Nestor Rodriguez, most recently chief executive officer of Voices for Children Foundation, is to take up the post Sept. 12, the society announced last week.
Longtime society President and CEO Glenn Ekey resigned in spring 2007 and later became chief development officer at the Palm Beach Zoo.
Manny Gonzalez, recruited from the Columbus Zoo and Aquarium, served five months with the zoological society before leaving this April.
In June, Alexandra Villoch of the Miami Herald's advertising department was set to replace him, but decided later in the month to remain with the paper.
Mr. Rodriguez says he's raring to go.
"The position offers a unique challenge. It is a significant flagship organization — I would say a jewel in the crown of Miami organizations," he said. "The zoo is poised for tremendous growth over the next 30 years."
In the works: plans for an entertainment center, 23-acre water park and 200-room hotel.
Miami-Dade commissioners last month cleared up lingering land-use issues, opening the door for the county to seek contractors to develop the complex. The park could be finished within three years.

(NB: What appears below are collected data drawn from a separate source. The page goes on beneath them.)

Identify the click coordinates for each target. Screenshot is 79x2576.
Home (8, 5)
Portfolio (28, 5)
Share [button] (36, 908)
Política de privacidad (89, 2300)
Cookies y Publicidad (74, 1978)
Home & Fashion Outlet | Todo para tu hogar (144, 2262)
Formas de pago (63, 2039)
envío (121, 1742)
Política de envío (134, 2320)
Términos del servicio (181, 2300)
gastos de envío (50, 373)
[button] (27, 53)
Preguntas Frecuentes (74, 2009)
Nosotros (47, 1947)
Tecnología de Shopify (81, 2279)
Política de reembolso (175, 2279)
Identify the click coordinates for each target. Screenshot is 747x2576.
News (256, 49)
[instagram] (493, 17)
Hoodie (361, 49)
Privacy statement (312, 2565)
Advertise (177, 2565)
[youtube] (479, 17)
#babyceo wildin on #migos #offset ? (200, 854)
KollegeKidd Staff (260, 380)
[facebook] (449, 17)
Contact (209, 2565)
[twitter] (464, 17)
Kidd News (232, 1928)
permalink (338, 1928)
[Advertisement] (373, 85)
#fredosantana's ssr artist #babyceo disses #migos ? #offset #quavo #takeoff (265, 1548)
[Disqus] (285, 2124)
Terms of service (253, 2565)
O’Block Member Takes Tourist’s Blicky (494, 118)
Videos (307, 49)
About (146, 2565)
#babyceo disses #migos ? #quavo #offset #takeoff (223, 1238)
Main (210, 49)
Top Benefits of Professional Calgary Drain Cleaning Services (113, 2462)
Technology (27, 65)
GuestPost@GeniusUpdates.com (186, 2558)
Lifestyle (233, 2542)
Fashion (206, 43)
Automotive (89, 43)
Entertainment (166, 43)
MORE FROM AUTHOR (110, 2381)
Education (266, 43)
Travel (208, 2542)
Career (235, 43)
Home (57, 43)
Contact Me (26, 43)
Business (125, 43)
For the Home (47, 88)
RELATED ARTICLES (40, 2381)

Mr. Gonzalez, who resigned after five months, accepted the position with the society after opening a Six Flags amusement park in Mexico and transforming the Columbus Zoo into an entertainment complex.
He hoped to do the same here, but "unfortunately, the board was not ready to take on the challenges my vision brought about," he said in an interview shortly after resigning. "I had big dreams for the zoo and the society."
He hoped the society would operate the new Metrozoo park.
The county plans to develop and operate it as a public/private partnership with an outside company.
Mr. Rodriguez said it's too early to comment on whether his visions align more with the board and county's because he needs time to acclimate to the project plans.
But board Chair Merrett Stierheim said, "I don't see any conflict there at all."
Mr. Rodriguez's experience in cultural development and fundraising should serve well to help guide the zoo's growth, Mr. Stierheim said.
The society, which serves as the non-profit support arm for Metrozoo, "relies on donations, bequeaths and fundraising activities, so Nestor's experience fits in very well there," Mr. Stierheim said.
Mr. Rodriguez ran Voices for Children, the funding arm of the 11th Judicial Circuit Guardian Ad Litem Program, for eight years.
He served previously as director of development of the Florida Philharmonic and Miami City Ballet, executive director of the National Chopin Foundation and artistic director of Festival Miami, the University of Miami's annual music fest.
Now, "my first order of business is to get to know the organization," he said.
Among his main aims in his new role with the zoological society: "to make this operation more relevant to the community."